The spiritual film satisfies those content with critical interpretation following its conclusion by refusing to adhere to linear plotlines, even while offering glimpses of concrete insights. Dialectics, by nature, is predicated on the fact that complex ends often require intricate means, so it is only fitting for the juggling between conflicting truths to culminate in a resolution while accompanying the non-linear ambiguity. Uncle Boonmee practically forces filmgoers lulled by the familiarity of easy-to-follow stories to abandon this temptation and instead engage in a different kind of narrative. By uniting the unknown with the known and allowing the two to reach a whole that far exceeds the mere sum of its parts, the film metamorphoses into something far more visionary with respect to both scope and feeling.
Uncle Boonmee expands upon this already far-reaching field of vision with the help of Sayombhu Mukdeeprom’s exquisite camerawork – Joe’s channel of choice in communicating his nostalgia for using actual film over digital. The film’s different reels each follow one of several identifiable aesthetics: “old cinema,” “documentary style,” “costume drama,” and, in the director’s own words, “my kind of film when you see long takes of animals and people driving.” Viewers are quite literally taking up new perspectives by experiencing Uncle Boonmee, a film disinterested in subscribing only to one cinematic format but opting instead to explore the full breadth of an art waning in prevalence. Film, as opposed to digital photography, has been reincarnated under the guise of Joe’s tactics bent on the awareness that people, places, and things never really die. In fact, their existence will always remain in context.

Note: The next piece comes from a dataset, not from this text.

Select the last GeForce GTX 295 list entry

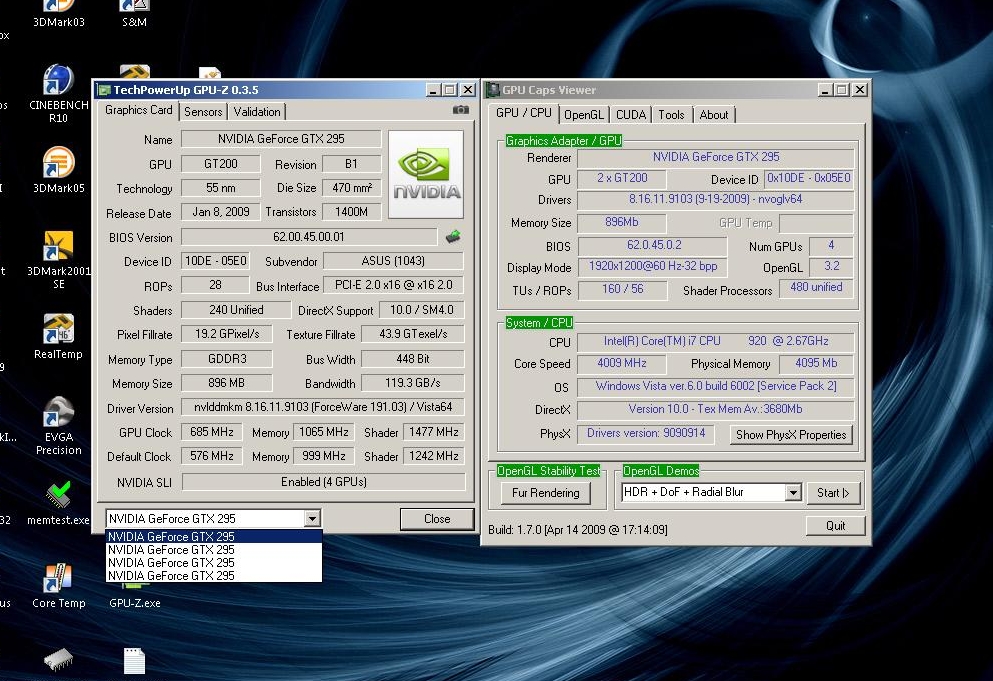171,576
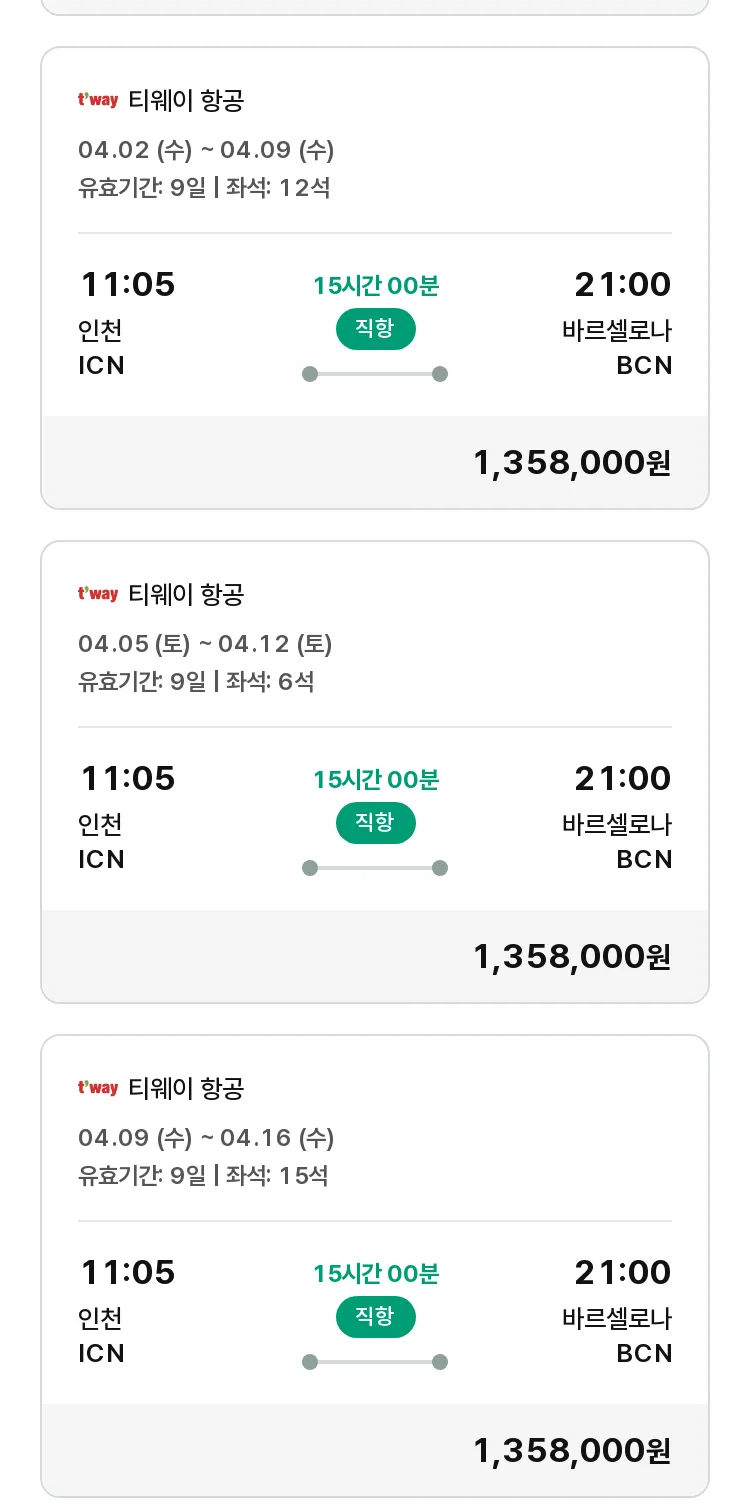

That Joe strives to go against the grain is no surprise and, considering the repressive approval codes of Thai authorities, his rebellion is a necessary testament to the artistic wonders possible when resisting efforts to silence creative expression. Just as Uncle Boonmee’s production protests against this sterilization of borderline-controversial content, the technical choice to eschew flashy digital effects subverts audience expectations with a low-key acknowledgement of the depicted spirits. Pandering to contemporary notions of mystical creatures would only defeat the purpose underlying the film’s ground-breaking technique, whereby its anti-climactic introductions to beings of some bygone era represent the porous, thin line separating past and present. Forward-thinking with regards to progressive actions against censorship but reminiscent of a simpler time of no-frills special effects, Uncle Boonmee plays with the concept of time and stretches our imagination where timelessness transmigrates into timeliness.
One can almost always anticipate the rationale behind a movie’s reception at award ceremonies, but Uncle Boonmee shies away from the fulfillment of any formulaic guarantee for gold, fully deserving the Palme d’Or for its surprising treatment of socially relevant material. The through-line connecting Joe’s more than impressive repertoire, including his multi-platform art project “Primitive,” is an exploration of extinction within a sociocultural context of the Nabua region’s violent campaign against communism. Time is of the essence for these eternal questions that force us to confront how facts not only fail to paint the entire picture, but actually distort the humanity of the portrait. Come afterlife or rebirth on earth, strange animals and other living things take us from “I can’t imagine…” to “I can imagine…,” as sympathetic idioms are supplanted by an empathetic understanding that only a film like Uncle Boonmee can provide.